La recherche investit un angle mort de la recherche sur l’espace métropolitain tunisois. Elle croise un état des lieux inédit de la métropole du point de vue de ses espaces végétalisés avec les perceptions des habitants, les visions et les intentions des planificateurs en matière d’urbanisme végétal et de la qualité des paysages urbains. Au-delà de la conception d’une nature manipulable à volonté ou d’une nature intouchable et sacrée, la recherche plaide pour l’instauration d’une nature urbaine au cœur du projet urbain, capable ainsi d’inscrire l’espace métropolitain dans la complexité de ses relations aux espaces végétalisés dans une éthique soucieuse d’un avenir urbain commun.
Dimensions analytiques
Les espaces publics végétalisés de la métropole tunisoise ont été analysés à travers quatre dimensions principales :
• La dimension historique permettant de dresser le contexte général de l’émergence de la métropole tunisoise en la situant dans l’épaisseur du temps long de l’évolution de l’urbain ;
• La dimension morphologique, environnementale et paysagère permettant de cerner les éléments végétaux qui ponctuent et structurent l’espace métropolitain ;
• La dimension sociale permettant d’insister sur les rapports des citadins aux espaces verts, ceci à travers leurs usages et leurs attentes. Cette analyse nous permettra aussi de saisir certains éléments de l’espace vécu, de la qualité des paysages urbains et du désir de nature qu’ils révèlent ; de la manière aussi de répondre à la demande de nature par des projets à court terme et des interventions à petite échelle ;
• La dimension politique mettant l’accent sur la régulation des espaces publics, la multiplicité des acteurs de la planification et de l’aménagement urbain en présence, leurs modèles d’action et leurs stratégies.
Organisation de l’ouvrage
L’ouvrage est structuré en quatre parties, explorant chacune des dimensions citées. La première partie nous plonge tout d’abord dans l’histoire des transformations spatiales et végétales de la capitale tunisienne et de la manière dont elles font ou non écho aux courants urbanistiques internationaux. L’histoire de Tunis est écrite à l’encre verte à travers la présence du végétal aux différents âges de la ville, de la Médina à la métropole d’aujourd’hui.
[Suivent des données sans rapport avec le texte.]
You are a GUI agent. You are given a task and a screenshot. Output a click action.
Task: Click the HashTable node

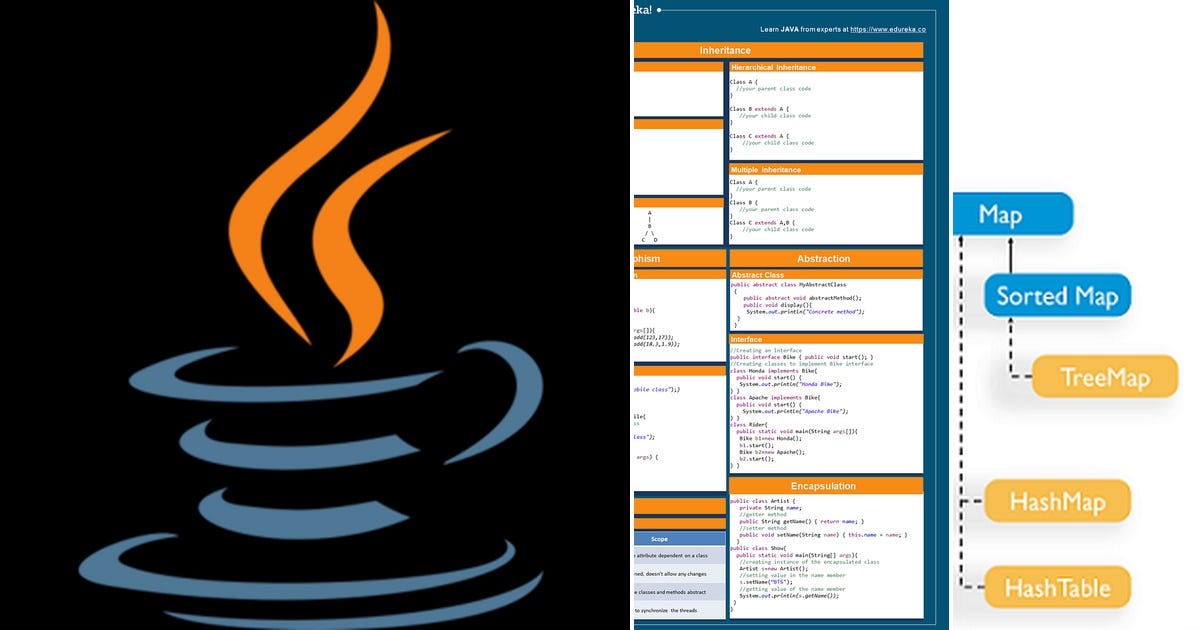pos(1057,587)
Dans un second temps sera abordée l’étude de la métropole tunisoise sous l’angle de ses transformations spatiales plus récentes et de leurs effets environnementaux. La métropolisation est un des phénomènes majeurs du 20e siècle. L’urbanisation extensive est le modèle de croissance spatiale des métropoles. Elle apparaît comme un changement majeur du principe morphogénétique de la ville contemporaine. Le paysage de la métropole tunisoise est ici analysé à travers sa structure, ses centralités, la dynamique de ses expansions spatiales ainsi que ses formes environnementales.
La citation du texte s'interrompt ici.